Painter's Partition Problem

Problem

Given an array/list of length ‘n’, where the array/list represents the boards and each element of the given array/list represents the length of each board. Some ‘k’ numbers of painters are available to paint these boards. Consider that each unit of a board takes 1 unit of time to paint.

You are supposed to return the area of the minimum time to get this job done of painting all the ‘n’ boards under a constraint that any painter will only paint the continuous sections of boards. (link)

Example :

Input: arr = [2, 1, 5, 6, 2, 3], k = 2
Output: 11

Explanation:
First painter can paint boards 1 to 3 in 8 units of time and 
the second painter can paint boards 4-6 in 11 units of time. 
Thus both painters will paint all the boards in max(8,11) = 11 units of time.
It can be shown that all the boards can't be painted in less than 11 units of time.

Expected Time Complexity: Try to do this in O(n*log(n)).

Constraints :

1 <= n <= 10^5
1 <= k <= n
1 <= arr[i] <= 10^9

Time Limit: 1 sec.

Solution

Brute force Approach

This is exactly similar to Allocate books (link) and Split Array largest Sum (link). We need to allocate the boards in such a way that the maximum value of the distribution of boards should be as minimal as possible.

Here, we approach the problem in the opposite way: we find out from the minimum possible time to the maximum time and check for each time threshold how many painters are required to paint. If the number of painters required is less than or equal to the required number 𝑘k, then we return that particular time as the answer

Why <=k ? Check the split array largest sum problem.

Time - O(sum-max)*O(n)

Space - O(1)

sum = Total sum of array; max = Max element of the array , n=length of array

public class Solution 
{
    private static int getTotalPainters(ArrayList<Integer> boards, int maxTimeForEachPainter){
        int noOfpainters = 1;
        int duration = 0;

        for(int time: boards){
            if(time+duration<=maxTimeForEachPainter){
                duration+=time;
            }
            else{
                noOfpainters+=1;
                duration = time;
            }
        }
        return noOfpainters;
    }

    public static int findLargestMinDistance(ArrayList<Integer> boards, int k)
    {
        //    Write your code here.
        int min = Collections.max(boards);
        int max = boards.stream().reduce(0, (a,b)->a+b);

        for(int time = min; time<=max; time++){
            if(getTotalPainters(boards, time)<=k){
                return time;
            }
        }

        return -1;

    }
}

Optimal Approach - Binary Search

Apply binary search on top of brute force approach.

Time - O(sum-max) * O(logn)

What to work on =
- A) Answer these from the painter's partition page, one line each:
(i) What output does the example give for arr = [2, 1, 5, 6, 2, 3] with k = 2?
(ii) How much space does the brute force approach use?
(iii) Which two problems is the brute force approach called exactly similar to?
- B) Decide whether each statement agrees with the painter's partition page. Answer yes or no, and quote the deciding words.
(i) Each unit of a board takes 2 units of time to paint.
(ii) A painter may paint only continuous sections of boards.
(iii) The time limit is 2 seconds.
- C) Write out everything in the painter's partition page from "Painter's Partition Problem" down to "of boards. (link)", and switch "boards" to "planks" each time it appears.

Entries =
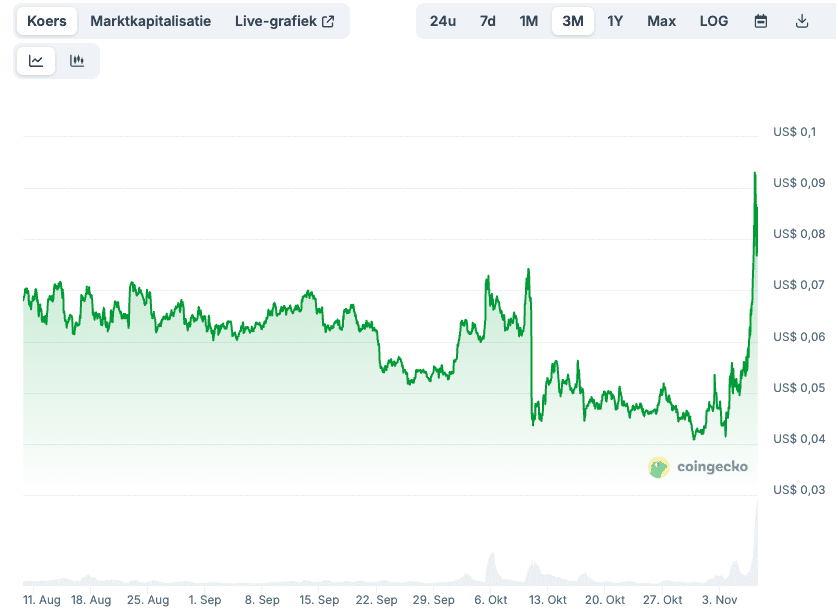Select the chart style toggle group
This screenshot has width=838, height=613.
point(57,60)
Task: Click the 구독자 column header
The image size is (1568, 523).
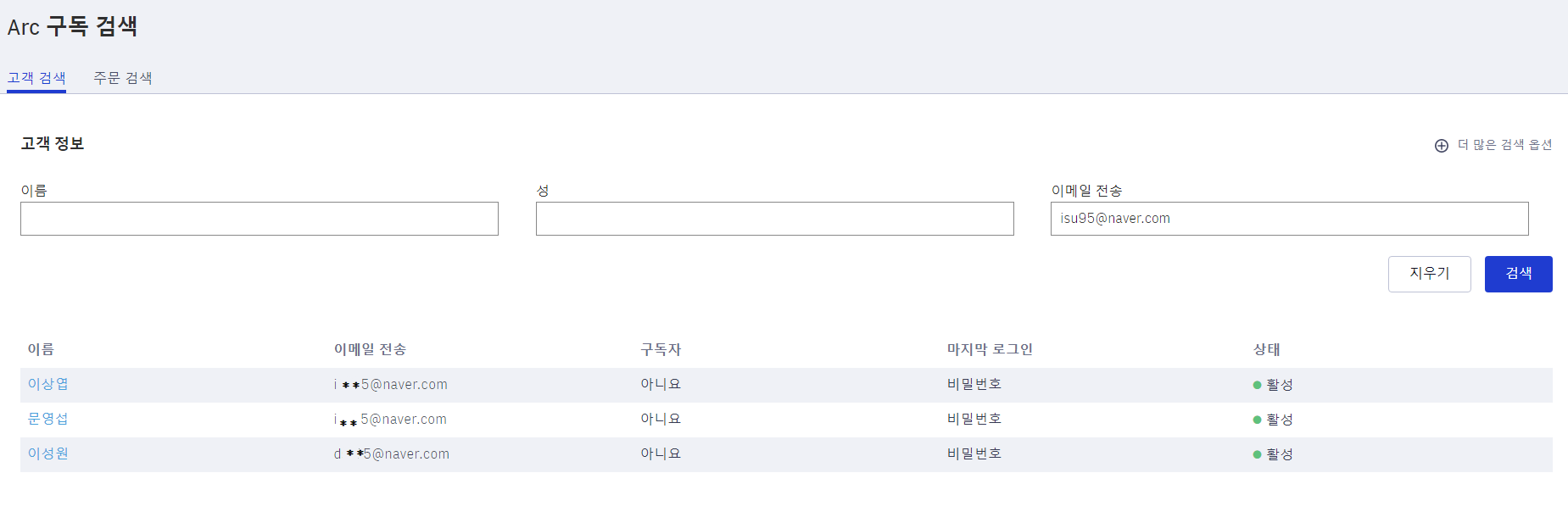Action: (x=661, y=349)
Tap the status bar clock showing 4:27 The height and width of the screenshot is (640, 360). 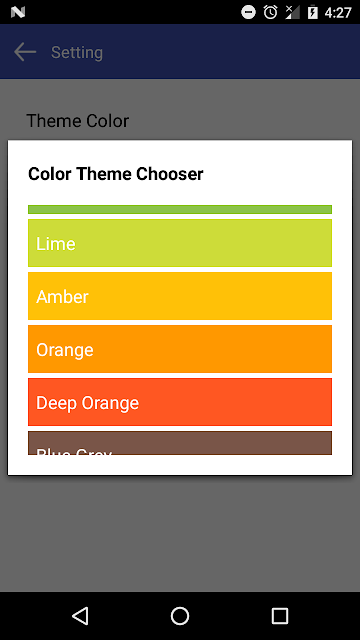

Solutions for each task =
- A)
(i) 11
(ii) O(1)
(iii) Allocate books and Split Array largest Sum

- B)
(i) No: "Consider that each unit of a board takes 1 unit of time to paint."
(ii) Yes: "any painter will only paint the continuous sections of boards"
(iii) No: "Time Limit: 1 sec."

- C)
Painter's Partition Problem

Problem

Given an array/list of length ‘n’, where the array/list represents the planks and each element of the given array/list represents the length of each board. Some ‘k’ numbers of painters are available to paint these planks. Consider that each unit of a board takes 1 unit of time to paint.

You are supposed to return the area of the minimum time to get this job done of painting all the ‘n’ planks under a constraint that any painter will only paint the continuous sections of planks. (link)